Sports mergers and acquisitions were headlined by Endeavor’s purchase of WWE, but also included billions of dollars of other notable deals, including Francois Pinault’s purchase of the control of CAA from TPG in a deal valuing the talent representation business at $7 billion. Also highlighting the period was the Qatar Investment Authority acquiring 5% of Monumental Sports & Entertainment at a $4.05 billion valuation, injecting $200 million into the parent of the NBA’s Wizards and NHL’s Capitals, among other businesses.

All told, the sports tech M&A market saw 90 transactions in the third quarter, valued at $6.3 billion. That’s more than double the same period last year, according to Drake Star, which is a technology-focused investment bank with offices in five countries.

“Sports as an entertainment vertical has actually expanded a lot more than it did during COVID,” said Pareek, in a video call. “Sports is back as one of the primary activities people want to do, and there is a lot more momentum with money coming in and people having a much broader market to pursue,” thanks to the expansion of in-stadium technology, mobile sports betting apps and advances in live sports streaming data and personalization.

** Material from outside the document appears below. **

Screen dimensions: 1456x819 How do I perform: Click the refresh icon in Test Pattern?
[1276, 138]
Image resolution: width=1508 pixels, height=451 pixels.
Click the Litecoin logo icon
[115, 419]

In particular, the M&A and public markets side of the sport tech business has benefited from the broad stock market being buoyed by the large successful IPO of Arm Holdings in September. While not a sport business (Arm designs computer chips for mobile phones and EVs), market watchers have been saying technology needed a strong IPO to break the industry’s logjam of deals. With fresh momentum in the IPO market, it should goose late-stage private equity investment and venture capital investment in more developmental businesses. That also lays the groundwork for what should be one of sports’ more sizeable IPOs in 2024: the debut of Amer Sports, the owner of Wilson and Salomon brands that is seeking to raise up to $3 billion at a $10 billion valuation.

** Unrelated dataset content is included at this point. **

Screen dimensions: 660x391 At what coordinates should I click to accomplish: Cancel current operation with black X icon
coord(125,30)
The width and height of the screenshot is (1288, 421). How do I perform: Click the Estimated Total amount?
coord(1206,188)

On the venture capital side, the difficult 2023 for VC deals seems to be lifting, with the number of sports tech VC fundings hitting 211—the first time the deal count was over 200 in five quarters. While the amount of the deals—$1.4 billion—was below the second quarter and only slightly higher than a year ago, there was an uptick in mid- to late-stage financings, an area that had been particularly slow in recent quarters, according to the investment bank. Notable deals include a $225 million raise at $600 million valuation for Egym, a smart workout tech maker, which saw Affinity Partners, Mayfair Equity and Bayern Kapital invest. Professional Fighters League raised $100 million from SRJ Sports, a Saudi investment vehicle, while Figur8 raised $25 million in a Series A1 round from First Spark Ventures, DigiTx and Phoenix Venture Partners. Figur8 develops technology around musculoskeletal health and biomotion.

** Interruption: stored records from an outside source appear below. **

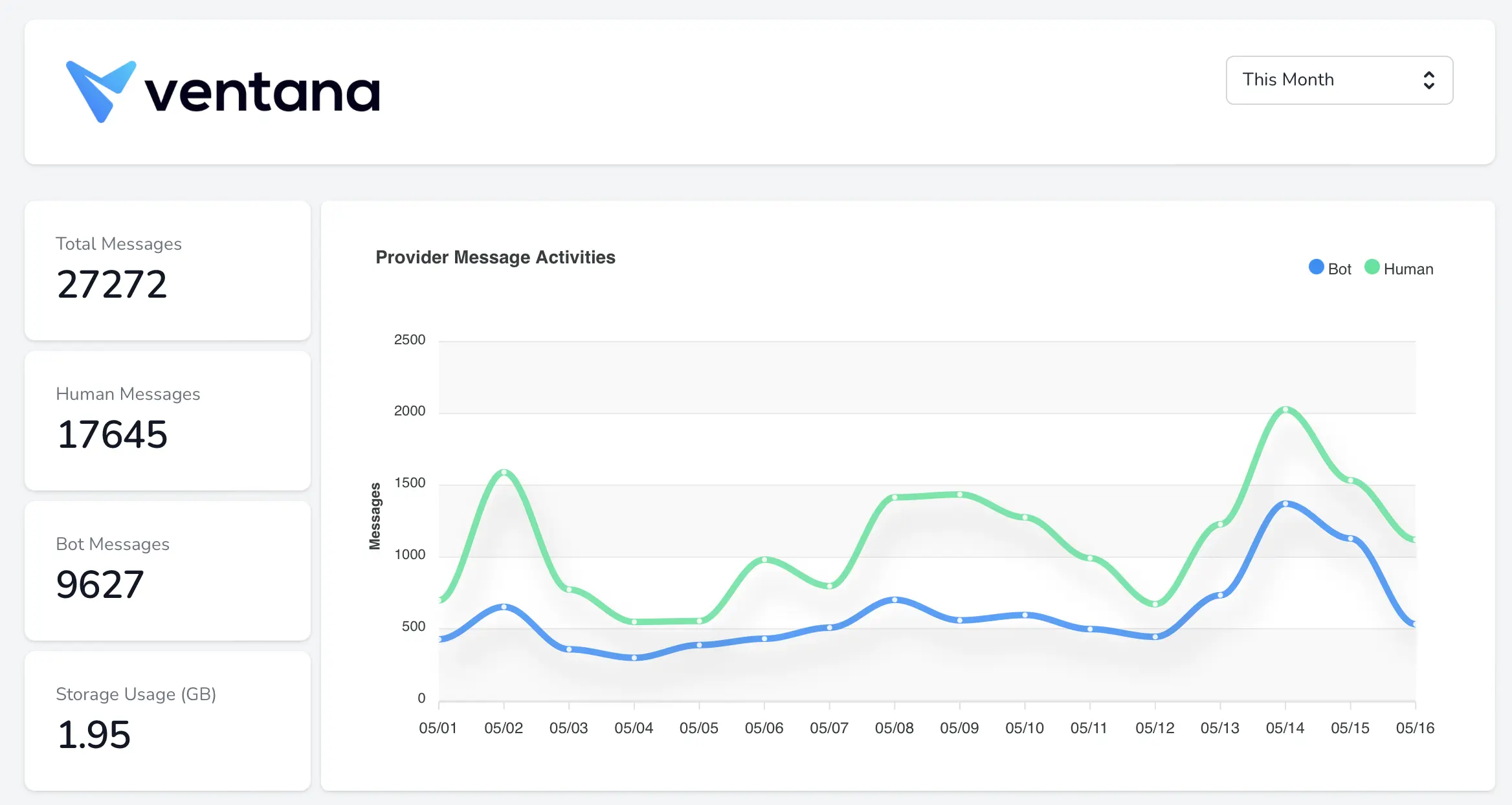Click the 05/10 date label on x-axis
This screenshot has width=1512, height=805.
(1024, 728)
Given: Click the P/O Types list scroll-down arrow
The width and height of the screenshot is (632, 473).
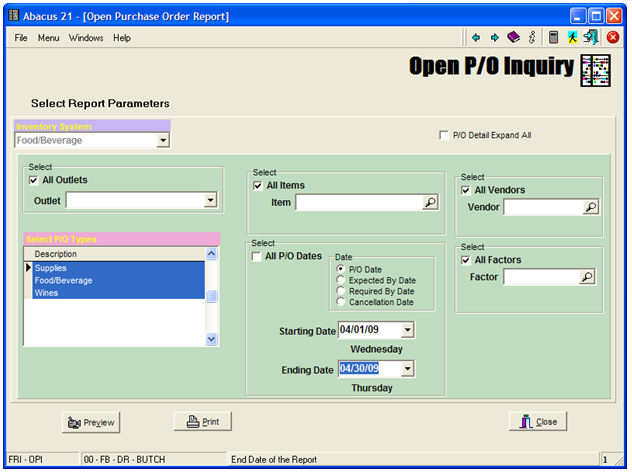Looking at the screenshot, I should pos(211,339).
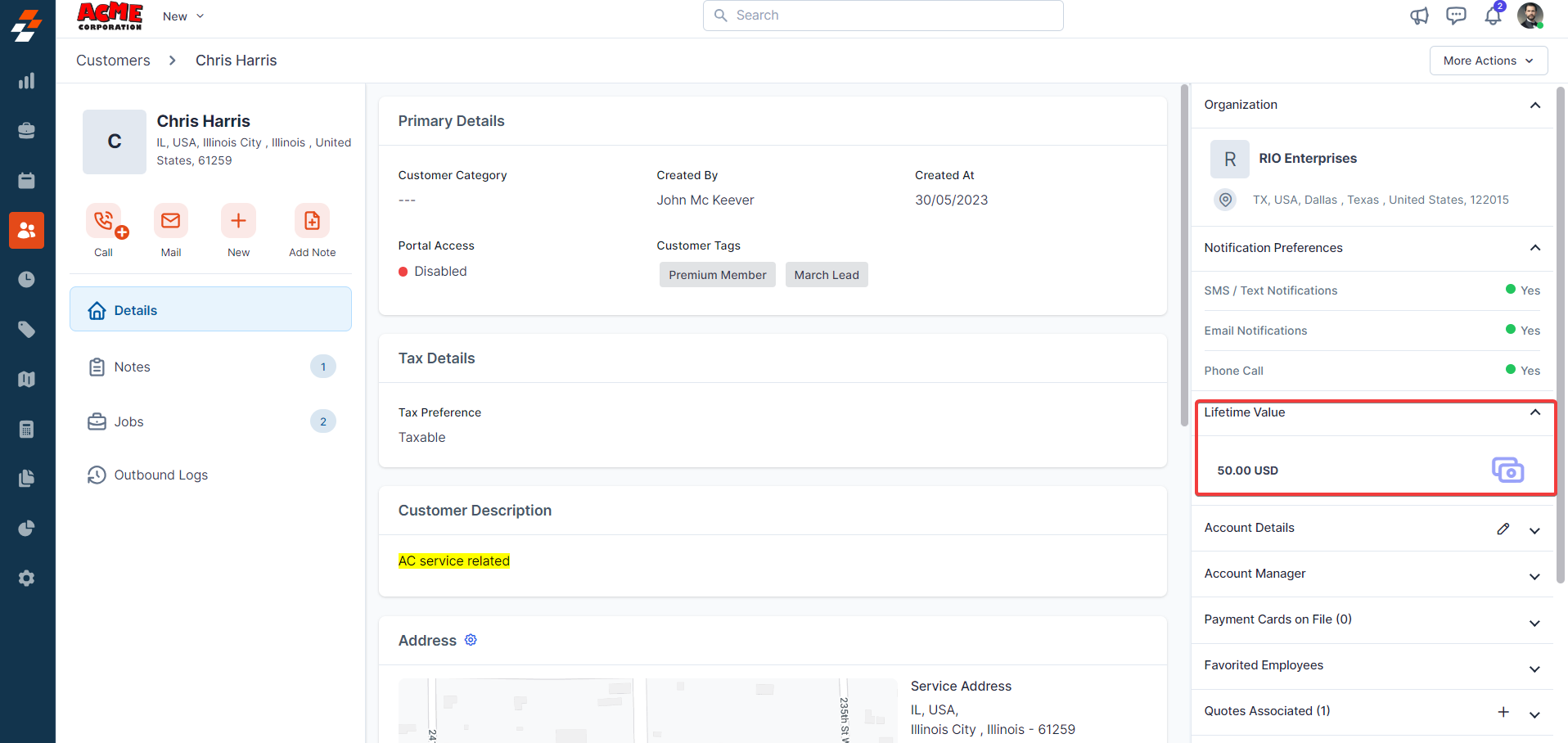
Task: Open the New dropdown in top bar
Action: click(x=182, y=16)
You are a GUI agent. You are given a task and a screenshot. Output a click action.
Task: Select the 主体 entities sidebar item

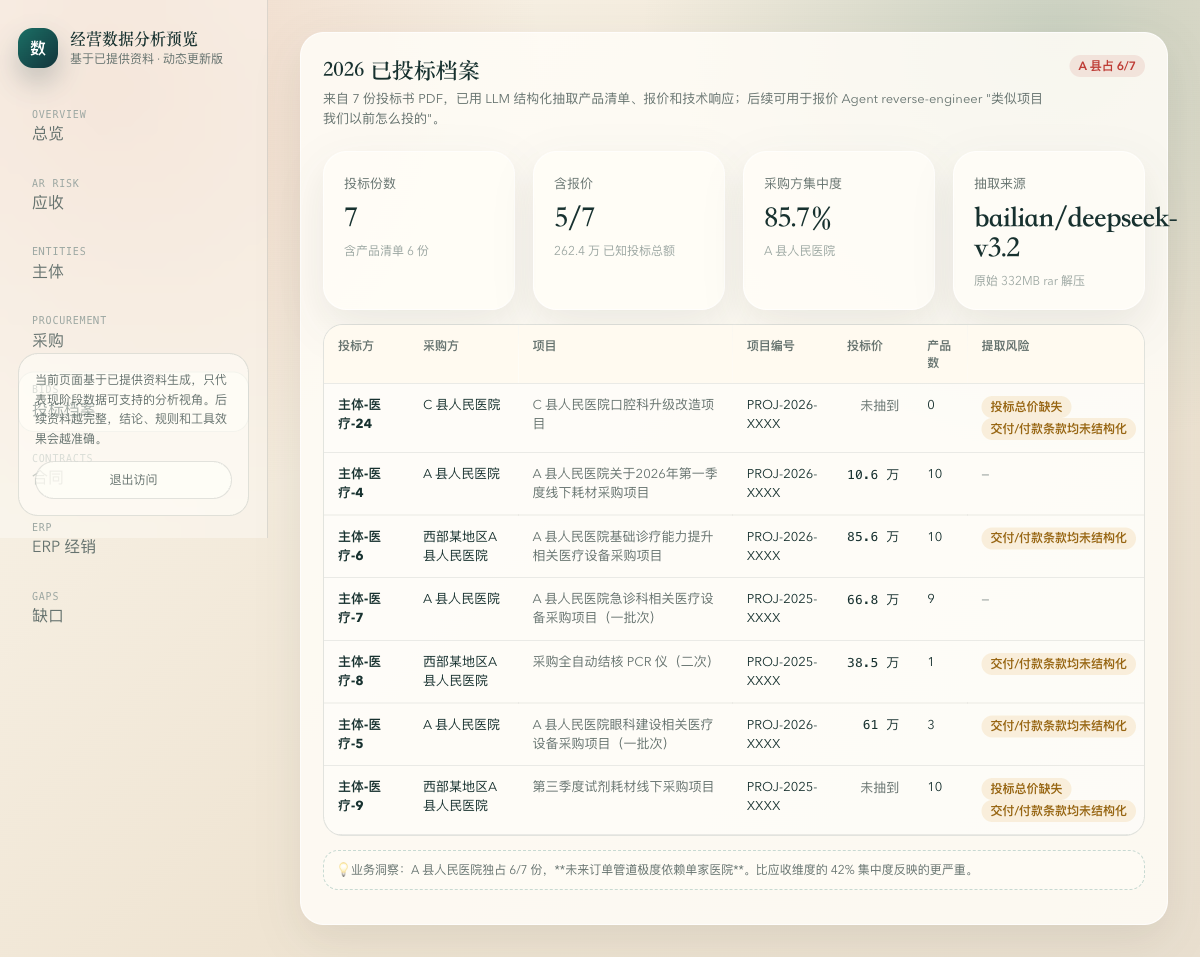click(x=47, y=271)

“Overall, if you look at Q1 and Q2, there were fewer later stage financings primarily because of the valuation expectation differences between what people were willing to pay for, mid- to late-stage companies versus what the founders were looking for,” said Pareek. The opening of the IPO market and expectations for healthy public markets next year have businesses refocused on acquiring the funding they need for the next 12 to 18 months before an anticipated liquidity event, like an IPO or acquisition, he added.

Overall, Drake Star foresees a strong 2024 with significant flow of investment into sports tech companies, given a number of sports-focused VC and PE funds have raised billions of dollars over the past year and are seeking places to invest. In particular, AI, fan engagement, ticketing and venue management continue to be the hot segments, according to the report.

“2024 is going to be a much more vibrant one for the whole tech market, and sports tech will benefit from that too,” Pareek said.